“How much should I be spending?” is one of the first and most frequent questions we get from potential clients. In that question are two separate questions that the client wants to know, though they are rarely able verbalize it:
1) What should I be spending per month
2) What will my setup costs be if I don’t already have an account.
What Should I Spend Per Month?
There are several ways to answer this question. You may want to consider these answers before you hire a pay per click management team. Some popular answers to this question are “what you can afford to lose”, “it depends on the industry”, and “about whatever you think you can afford to spend”. Those are all reasonable answers for some clients.
For advanced businessmen and women I think the following answer is better: “If you could buy one dollar bills for $.99, how many would you buy?” Obviously you would want to buy as many as possible, or spend infinite amounts. Even though margins are low (in this example), the more you spend, the more you make.
Would you still be interested in this deal if you had to pay someone else to arrange this service for you? Again, the answer would be yes. While this eats into your margins (again), you are still in a position to make a ton of money if you put up the money.
Lets bring this back to pay per click. Due to advances in tracking technology, we are able to calculate the amount of money you are spending and the amount of money you are making directly from pay per click ads. If this is a positive number, it is no different than the above example, where you are buying dollar bills for $.99.

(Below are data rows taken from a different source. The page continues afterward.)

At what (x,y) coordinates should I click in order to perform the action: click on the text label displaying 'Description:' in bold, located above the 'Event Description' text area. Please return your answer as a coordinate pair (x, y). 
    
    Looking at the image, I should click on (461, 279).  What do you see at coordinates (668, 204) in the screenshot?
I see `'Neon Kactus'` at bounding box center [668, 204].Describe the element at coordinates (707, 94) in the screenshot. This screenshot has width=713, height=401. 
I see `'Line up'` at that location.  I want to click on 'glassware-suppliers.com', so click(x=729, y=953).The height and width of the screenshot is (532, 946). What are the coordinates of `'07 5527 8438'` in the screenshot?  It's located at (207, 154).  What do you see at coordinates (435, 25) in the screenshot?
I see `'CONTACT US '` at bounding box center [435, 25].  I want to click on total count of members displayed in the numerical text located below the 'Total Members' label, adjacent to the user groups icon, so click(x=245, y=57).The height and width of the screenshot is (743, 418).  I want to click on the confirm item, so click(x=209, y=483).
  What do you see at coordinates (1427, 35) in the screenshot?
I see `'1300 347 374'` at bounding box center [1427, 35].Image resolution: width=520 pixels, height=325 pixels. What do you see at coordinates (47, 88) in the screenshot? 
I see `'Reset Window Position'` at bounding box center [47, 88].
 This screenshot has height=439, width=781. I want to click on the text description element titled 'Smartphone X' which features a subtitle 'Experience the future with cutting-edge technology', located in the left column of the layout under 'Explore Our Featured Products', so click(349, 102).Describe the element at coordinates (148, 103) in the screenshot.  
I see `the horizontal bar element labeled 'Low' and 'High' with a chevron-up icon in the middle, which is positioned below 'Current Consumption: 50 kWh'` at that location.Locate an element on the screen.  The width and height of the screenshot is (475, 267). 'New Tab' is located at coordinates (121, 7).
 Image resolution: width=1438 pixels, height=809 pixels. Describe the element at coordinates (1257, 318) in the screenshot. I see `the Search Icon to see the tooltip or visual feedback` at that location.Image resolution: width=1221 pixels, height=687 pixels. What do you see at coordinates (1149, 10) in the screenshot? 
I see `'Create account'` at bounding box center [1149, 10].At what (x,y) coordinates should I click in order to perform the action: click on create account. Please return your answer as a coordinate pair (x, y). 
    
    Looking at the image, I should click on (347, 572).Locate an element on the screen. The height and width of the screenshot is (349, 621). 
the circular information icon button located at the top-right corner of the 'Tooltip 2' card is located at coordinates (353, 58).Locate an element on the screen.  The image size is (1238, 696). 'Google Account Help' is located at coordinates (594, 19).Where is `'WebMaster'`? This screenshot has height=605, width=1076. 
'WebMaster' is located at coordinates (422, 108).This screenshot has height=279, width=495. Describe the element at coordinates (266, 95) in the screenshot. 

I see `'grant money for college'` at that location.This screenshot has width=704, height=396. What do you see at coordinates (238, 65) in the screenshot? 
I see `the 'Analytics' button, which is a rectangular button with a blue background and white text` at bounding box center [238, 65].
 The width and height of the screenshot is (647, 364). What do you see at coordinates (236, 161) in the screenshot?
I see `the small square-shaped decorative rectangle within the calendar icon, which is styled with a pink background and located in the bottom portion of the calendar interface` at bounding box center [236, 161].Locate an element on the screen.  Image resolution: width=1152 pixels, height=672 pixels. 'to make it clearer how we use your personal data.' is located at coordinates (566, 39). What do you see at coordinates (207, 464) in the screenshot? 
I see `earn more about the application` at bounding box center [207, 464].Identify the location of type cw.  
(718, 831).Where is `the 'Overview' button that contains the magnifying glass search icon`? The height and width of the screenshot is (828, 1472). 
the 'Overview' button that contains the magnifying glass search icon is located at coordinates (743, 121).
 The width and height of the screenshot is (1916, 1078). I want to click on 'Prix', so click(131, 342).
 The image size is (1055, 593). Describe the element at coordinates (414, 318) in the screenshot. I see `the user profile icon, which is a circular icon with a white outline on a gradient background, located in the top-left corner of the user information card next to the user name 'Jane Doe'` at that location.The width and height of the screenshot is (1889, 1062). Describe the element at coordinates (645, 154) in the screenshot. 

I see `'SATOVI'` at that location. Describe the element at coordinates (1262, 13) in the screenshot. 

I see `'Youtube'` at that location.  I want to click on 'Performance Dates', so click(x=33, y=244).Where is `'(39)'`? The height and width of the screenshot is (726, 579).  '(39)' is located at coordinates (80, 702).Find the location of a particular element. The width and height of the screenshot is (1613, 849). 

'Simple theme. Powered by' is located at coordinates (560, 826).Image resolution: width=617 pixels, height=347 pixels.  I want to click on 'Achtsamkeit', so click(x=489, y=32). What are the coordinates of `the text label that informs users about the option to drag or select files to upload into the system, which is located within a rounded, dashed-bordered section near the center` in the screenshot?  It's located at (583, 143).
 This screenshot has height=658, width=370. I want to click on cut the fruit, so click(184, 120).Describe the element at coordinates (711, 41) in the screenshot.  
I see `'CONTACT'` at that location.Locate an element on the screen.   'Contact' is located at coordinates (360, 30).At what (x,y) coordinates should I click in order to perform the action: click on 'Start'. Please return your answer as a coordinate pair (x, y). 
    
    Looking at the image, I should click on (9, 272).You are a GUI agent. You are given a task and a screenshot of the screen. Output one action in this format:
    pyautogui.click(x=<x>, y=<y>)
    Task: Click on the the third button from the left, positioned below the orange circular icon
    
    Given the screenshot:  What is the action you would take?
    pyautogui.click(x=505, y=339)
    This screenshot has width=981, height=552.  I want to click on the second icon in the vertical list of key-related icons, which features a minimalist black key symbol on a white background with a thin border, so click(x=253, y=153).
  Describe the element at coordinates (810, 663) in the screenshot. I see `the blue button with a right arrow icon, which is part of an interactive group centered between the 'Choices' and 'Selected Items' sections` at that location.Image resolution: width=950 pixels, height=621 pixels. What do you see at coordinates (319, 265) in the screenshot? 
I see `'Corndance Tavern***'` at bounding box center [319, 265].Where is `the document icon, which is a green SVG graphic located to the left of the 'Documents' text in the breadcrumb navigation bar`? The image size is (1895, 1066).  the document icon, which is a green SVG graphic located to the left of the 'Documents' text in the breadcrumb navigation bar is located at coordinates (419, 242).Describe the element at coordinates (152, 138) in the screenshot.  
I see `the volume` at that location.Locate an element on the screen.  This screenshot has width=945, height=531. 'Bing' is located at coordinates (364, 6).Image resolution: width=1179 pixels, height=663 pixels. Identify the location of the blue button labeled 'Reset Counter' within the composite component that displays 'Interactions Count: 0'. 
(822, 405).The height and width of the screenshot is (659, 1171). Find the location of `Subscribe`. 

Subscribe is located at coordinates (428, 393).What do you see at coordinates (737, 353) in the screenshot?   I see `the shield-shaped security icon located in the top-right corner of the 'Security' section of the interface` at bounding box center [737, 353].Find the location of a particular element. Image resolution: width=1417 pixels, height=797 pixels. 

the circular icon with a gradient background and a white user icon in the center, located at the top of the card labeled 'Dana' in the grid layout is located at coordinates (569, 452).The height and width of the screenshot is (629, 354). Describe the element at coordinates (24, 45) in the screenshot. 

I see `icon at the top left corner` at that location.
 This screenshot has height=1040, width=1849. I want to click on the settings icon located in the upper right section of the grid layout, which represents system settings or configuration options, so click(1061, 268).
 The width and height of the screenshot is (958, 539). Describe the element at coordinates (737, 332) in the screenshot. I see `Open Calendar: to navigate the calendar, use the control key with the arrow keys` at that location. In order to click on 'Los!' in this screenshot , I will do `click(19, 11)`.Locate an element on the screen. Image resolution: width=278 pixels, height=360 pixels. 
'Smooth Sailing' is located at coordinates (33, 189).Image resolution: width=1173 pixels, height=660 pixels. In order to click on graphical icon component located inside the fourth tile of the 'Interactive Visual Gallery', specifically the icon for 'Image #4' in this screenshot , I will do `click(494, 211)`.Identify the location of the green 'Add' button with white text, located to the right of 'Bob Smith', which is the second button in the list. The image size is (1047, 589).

This advice has is limitations, but not in the ways you might expect. The obvious limitation is that there is not an infinite supply of customers. This manifests itself in the following way: the more you spend, the higher the cost of acquisition, which will eat into your margins. However, if you do not yet have a solid account, you probably do not need to be concerned about this.
The other limitation to this advice is that it will cost you money to get your account to a profitable state. Accounts are rarely profitable on day one. You will have to invest some money upfront in your advertising, just like all other forms of advertising. This cost varies from company to company. A pharmaceutical company that advertises to every country will pay a lot more than a mom-and-pop button-making shop that serves only San Diego.
Thus, there are two variables to keep in mind that will affect your startup costs (not to be confused with “setup costs”, which is the cost your ppc company charges you to setup the account): How competitive your industry is and how large the geographic region you want to advertise to is.